*Reading text*
**********
French mathematician (born 1975)

Laure Saint-Raymond (born 1975) is a French mathematician, and a professor of mathematics at Institut des Hautes Études Scientifiques (IHES). She was previously a professor at École Normale Supérieure de Lyon. She is known for her work in partial differential equations, and in particular for her contributions to the mathematically rigorous study of the connections between interacting particle systems, the Boltzmann equation, and fluid mechanics. In 2008 she was awarded the European Mathematical Society Prize, with her citation reading:

Saint-Raymond is well known for her outstanding results on nonlinear partial differential equations in the dynamics of gases and plasmas and also in fluid dynamics. [...] Saint-Raymond is at the origin of several outstanding and difficult results in the field of nonlinear partial differential equations of mathematical physics. She is one of the most brilliant young mathematicians in her generation.
**********
*Dataset records*
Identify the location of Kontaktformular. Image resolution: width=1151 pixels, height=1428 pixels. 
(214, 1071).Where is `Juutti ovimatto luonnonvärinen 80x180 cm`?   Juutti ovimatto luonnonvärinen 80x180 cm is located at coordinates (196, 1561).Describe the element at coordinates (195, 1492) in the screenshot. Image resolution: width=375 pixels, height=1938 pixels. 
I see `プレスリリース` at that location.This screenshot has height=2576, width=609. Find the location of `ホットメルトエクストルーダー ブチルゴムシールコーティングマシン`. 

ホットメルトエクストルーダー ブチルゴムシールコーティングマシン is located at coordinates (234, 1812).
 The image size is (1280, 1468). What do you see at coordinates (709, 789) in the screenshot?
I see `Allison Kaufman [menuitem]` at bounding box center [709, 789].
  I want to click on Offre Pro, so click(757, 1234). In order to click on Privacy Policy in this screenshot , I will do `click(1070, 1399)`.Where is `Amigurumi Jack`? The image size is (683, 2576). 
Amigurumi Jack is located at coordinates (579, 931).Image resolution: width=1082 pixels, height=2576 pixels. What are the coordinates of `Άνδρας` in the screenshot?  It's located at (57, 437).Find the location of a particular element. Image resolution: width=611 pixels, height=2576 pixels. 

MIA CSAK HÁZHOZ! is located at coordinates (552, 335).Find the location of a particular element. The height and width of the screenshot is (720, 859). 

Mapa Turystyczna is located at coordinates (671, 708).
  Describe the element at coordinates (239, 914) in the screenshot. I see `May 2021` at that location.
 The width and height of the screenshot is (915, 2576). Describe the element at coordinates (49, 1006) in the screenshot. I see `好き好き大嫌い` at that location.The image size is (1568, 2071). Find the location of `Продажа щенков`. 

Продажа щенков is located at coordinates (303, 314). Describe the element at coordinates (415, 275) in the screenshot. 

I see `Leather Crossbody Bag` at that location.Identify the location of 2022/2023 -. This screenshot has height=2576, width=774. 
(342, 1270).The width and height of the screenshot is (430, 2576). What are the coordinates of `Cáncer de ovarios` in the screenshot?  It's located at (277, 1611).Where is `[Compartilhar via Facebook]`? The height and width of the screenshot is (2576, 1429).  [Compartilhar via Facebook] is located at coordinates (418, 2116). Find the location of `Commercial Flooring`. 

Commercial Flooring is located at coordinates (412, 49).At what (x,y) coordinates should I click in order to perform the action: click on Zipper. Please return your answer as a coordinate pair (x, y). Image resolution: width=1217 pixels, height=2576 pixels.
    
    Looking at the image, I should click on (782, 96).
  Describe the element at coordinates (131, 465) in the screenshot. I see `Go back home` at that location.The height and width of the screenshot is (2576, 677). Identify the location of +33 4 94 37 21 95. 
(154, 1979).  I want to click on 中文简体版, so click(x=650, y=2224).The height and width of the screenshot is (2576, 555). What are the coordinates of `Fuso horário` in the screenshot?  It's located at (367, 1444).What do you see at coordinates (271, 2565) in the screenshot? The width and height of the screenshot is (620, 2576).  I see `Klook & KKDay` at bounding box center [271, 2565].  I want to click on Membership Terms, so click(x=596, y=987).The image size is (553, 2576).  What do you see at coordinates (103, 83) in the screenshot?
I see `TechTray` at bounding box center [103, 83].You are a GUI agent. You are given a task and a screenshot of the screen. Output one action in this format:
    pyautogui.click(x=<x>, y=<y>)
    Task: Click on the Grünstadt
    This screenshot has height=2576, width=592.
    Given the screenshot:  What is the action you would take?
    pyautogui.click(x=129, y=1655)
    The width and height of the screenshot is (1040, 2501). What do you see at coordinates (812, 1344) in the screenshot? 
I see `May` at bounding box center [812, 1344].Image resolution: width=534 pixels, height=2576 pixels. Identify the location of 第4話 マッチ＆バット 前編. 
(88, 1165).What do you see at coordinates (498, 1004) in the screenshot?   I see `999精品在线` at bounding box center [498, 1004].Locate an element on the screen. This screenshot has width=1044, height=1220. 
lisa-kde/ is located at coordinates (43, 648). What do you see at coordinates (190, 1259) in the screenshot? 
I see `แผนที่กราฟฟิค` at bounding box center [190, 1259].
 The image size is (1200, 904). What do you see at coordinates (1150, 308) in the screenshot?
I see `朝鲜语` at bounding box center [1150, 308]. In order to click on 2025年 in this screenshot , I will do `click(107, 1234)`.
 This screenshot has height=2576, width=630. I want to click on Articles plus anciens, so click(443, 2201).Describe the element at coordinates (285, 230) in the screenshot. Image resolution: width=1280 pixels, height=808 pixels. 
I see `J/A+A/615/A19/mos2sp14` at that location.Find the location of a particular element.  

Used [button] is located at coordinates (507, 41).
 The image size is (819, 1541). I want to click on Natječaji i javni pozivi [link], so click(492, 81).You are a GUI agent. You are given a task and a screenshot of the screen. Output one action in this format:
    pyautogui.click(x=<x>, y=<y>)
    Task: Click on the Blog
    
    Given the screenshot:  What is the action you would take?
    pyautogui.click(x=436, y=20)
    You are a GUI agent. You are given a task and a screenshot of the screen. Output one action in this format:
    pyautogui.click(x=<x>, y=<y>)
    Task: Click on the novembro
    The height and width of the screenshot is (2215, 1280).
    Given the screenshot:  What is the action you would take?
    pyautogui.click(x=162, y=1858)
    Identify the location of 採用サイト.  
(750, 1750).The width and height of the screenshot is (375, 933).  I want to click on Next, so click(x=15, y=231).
**********
Extend the text on Laure Saint-Raymond past its final sentence. The items are not related to the text about Laure Saint-Raymond.

*Exercise response*
== Biography ==
Laure Saint-Raymond studied in Paris, entering École Normale Supérieure in 1994. In 1996, she received a Master's degrees in plasma physics from Versailles Saint-Quentin-en-Yvelines University and in applied mathematics from Pierre and Marie Curie University. In 2000 she finished her Ph.D. in applied mathematics at Paris Diderot University, under the supervision of François Golse.

She worked for two years for the French National Centre for Scientific Research, and was named in 2002 full professor of mathematics at the Pierre and Marie Curie University at the age of 27. In 2007, she moved to the École Normale Supérieure, and is now professor at the École Normale Supérieure de Lyon. In 2021, she joined the Institut des Hautes Études Scientifiques in Bures-sur-Yvette, France as permanent professor, the first woman to hold that position in the history of the Institute.

She is the mother of six children.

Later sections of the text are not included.